Kindheitserinnerungen aus Island

13.01.2012
Die isländische Autorin Kristin Steinsdottir kann nicht nur schreiben, sondern auch erzählen - ohne Stift und Papier, ohne Manuskript. In dem Hörbuch "Leben im Fisch" hat die Germanistin Erinnerungen an ihre Kindheit in einem kleinen Fischerort in Ostisland zusammengetragen.
"Die Berge, die wechseln Farben. Ein Berg kann grau sein, braun, violett, orange - es gibt so viele unterschiedliche Töne."

Wer mit dem Schiff nach Island reist, kommt im spärlich besiedelten Osten an. Zwischen diesen Bergen, die ihre Farbe wechseln, dringt man in einen endlos langen Fjord, an dessen Ende ein paar Häuser stehen: Seydisfjördur. Hier ist Kristin Steinsdottir geboren, 1946. Ein karges Leben war das damals. Von morgens bis abends gab es Fisch mit Kartoffeln und Steckrüben. Als die junge Kristin weit weg von zu Hause im Internat war, schreibt ihr die Mutter:

"Kristin, freue dich, dass Du da bist. Freue Dich, dass Du jung bist und die Gelegenheit hast, auf eine höhere Schule zu gehen und mit netten Leuten zusammen zu sein. Habe kein Heimweh auf uns, wir sind da, wir warten auf Dich, wir sind da, wenn Du zurückkommst. Freue Dich, dass Du nicht hier bist, weil hier ist so stinklangweilig. - Sie wollte ja auch immer weg. Und kam nicht weg."

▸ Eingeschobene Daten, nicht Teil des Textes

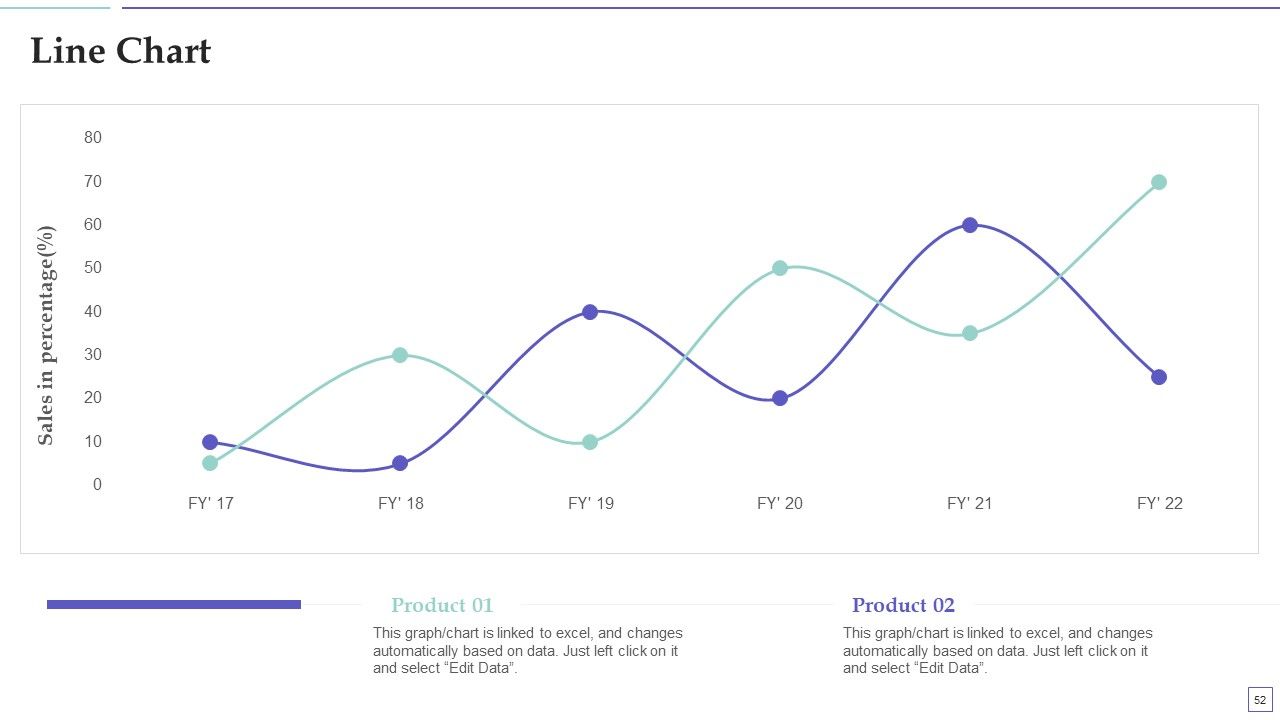Select the teal FY' 22 data point at 70
This screenshot has height=720, width=1280.
tap(1159, 182)
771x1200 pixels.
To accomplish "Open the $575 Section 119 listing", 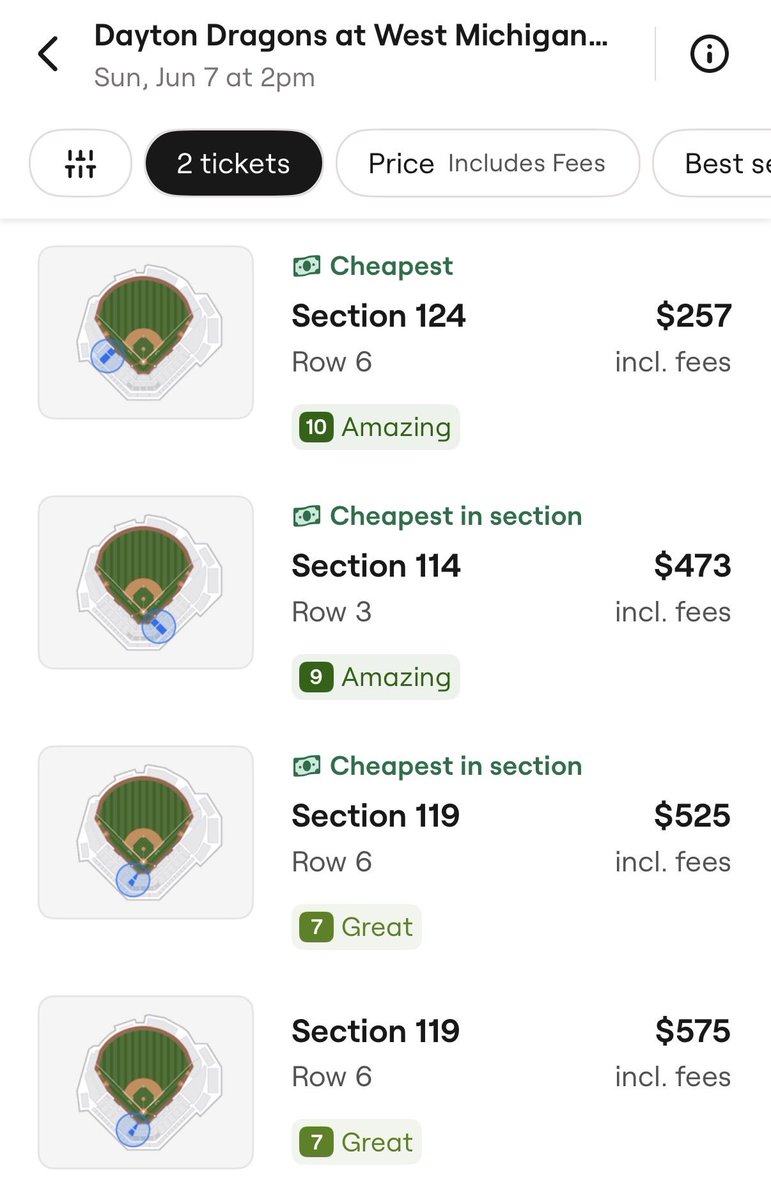I will 385,1084.
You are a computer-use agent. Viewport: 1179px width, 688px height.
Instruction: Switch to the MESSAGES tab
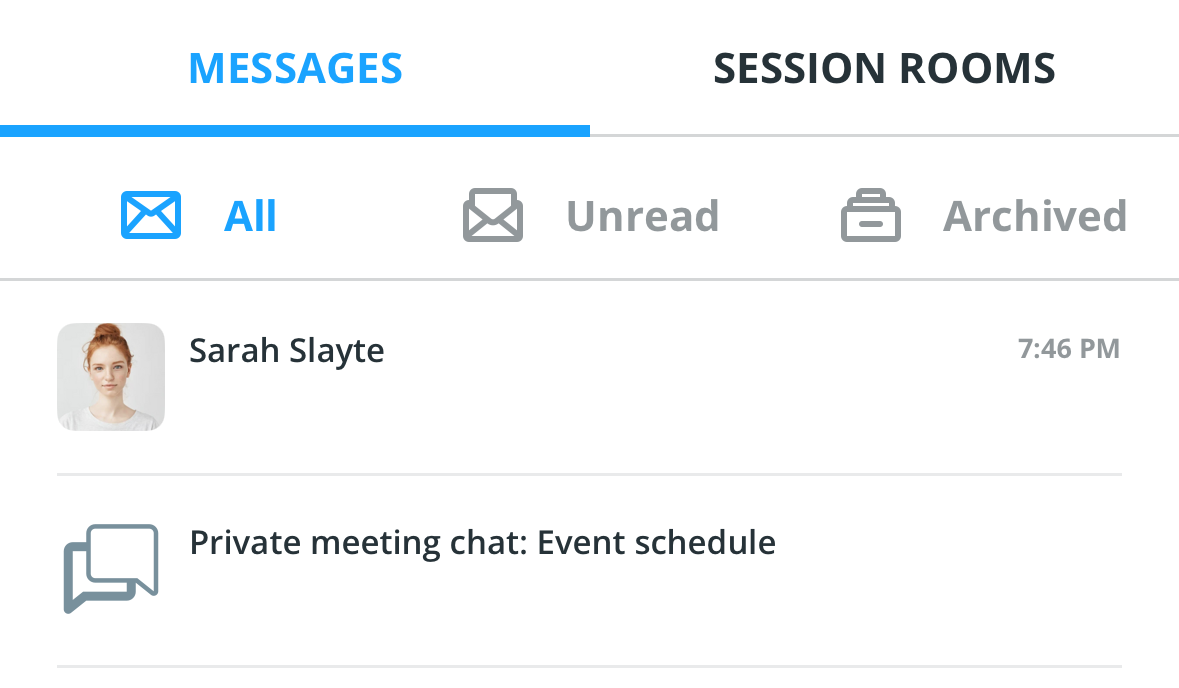[x=295, y=69]
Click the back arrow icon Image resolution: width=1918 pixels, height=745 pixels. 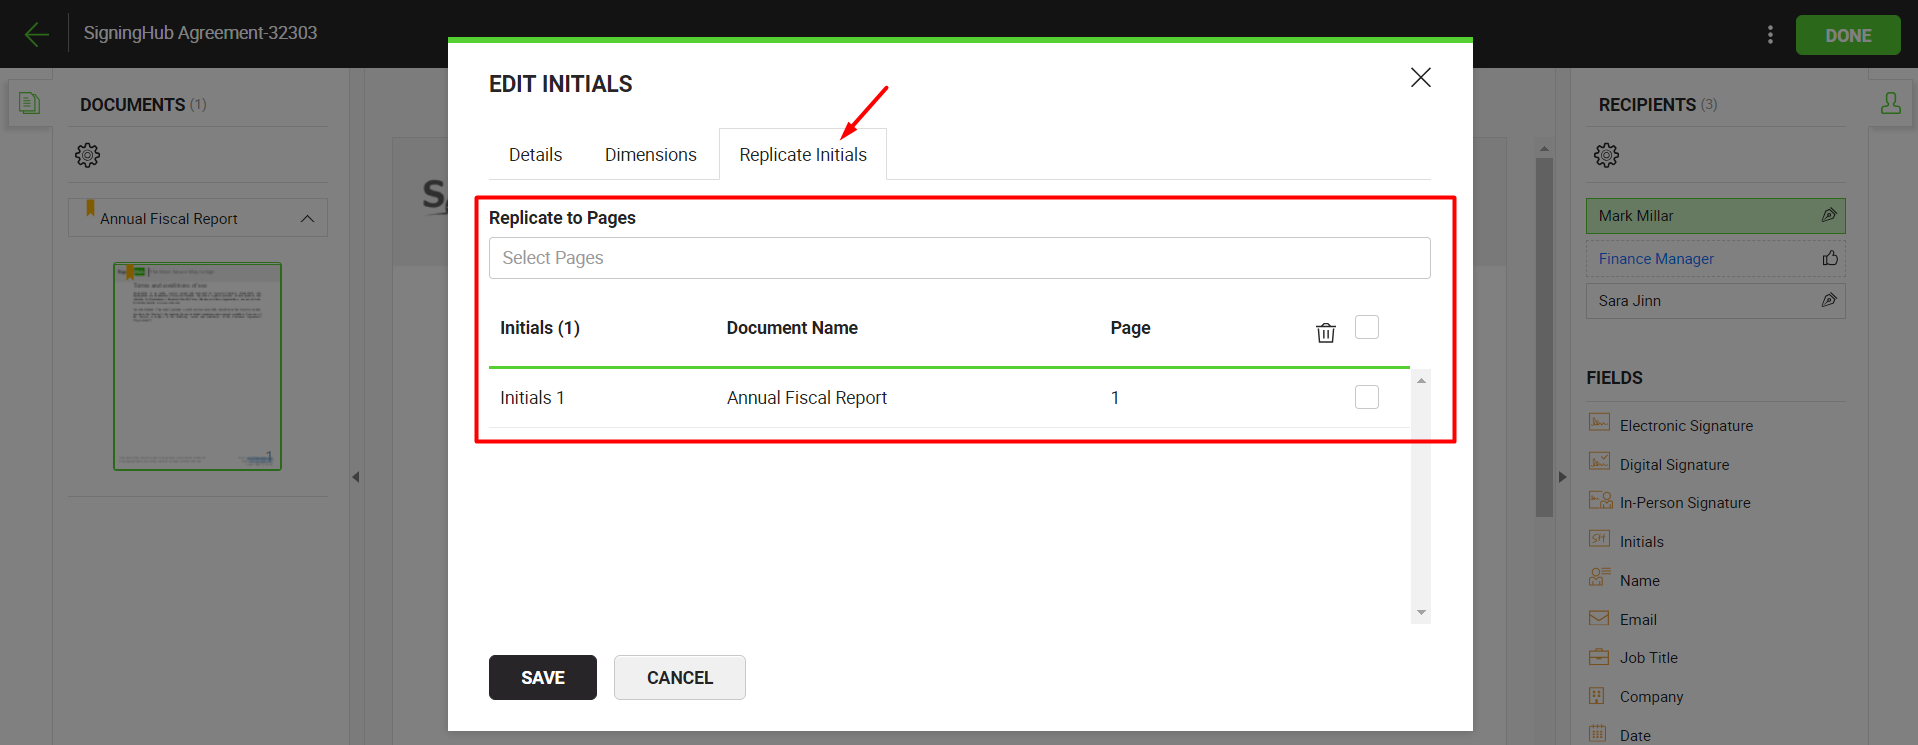click(36, 34)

Doch aus der Warte eines Kindes wird jede Begebenheit zu einem erzählenswerten, spannenden Ereignis. Kristin Steinsdottir spricht aus dem Gedächtnis, ohne Manuskript, so haben schon Peter Kurzeck und Herta Müller aus ihrem Leben erzählt - und ebenfalls beim Berliner Supposé Verlag, der sich auf das "mündliche Erzählen" spezialisiert hat.

"Ich heiße Kristin, ich wurde aber immer Krilla genannt, das war eine Verkürzung. Mein Vater hieß Stein und meine Mutter hieß Artsthrudur."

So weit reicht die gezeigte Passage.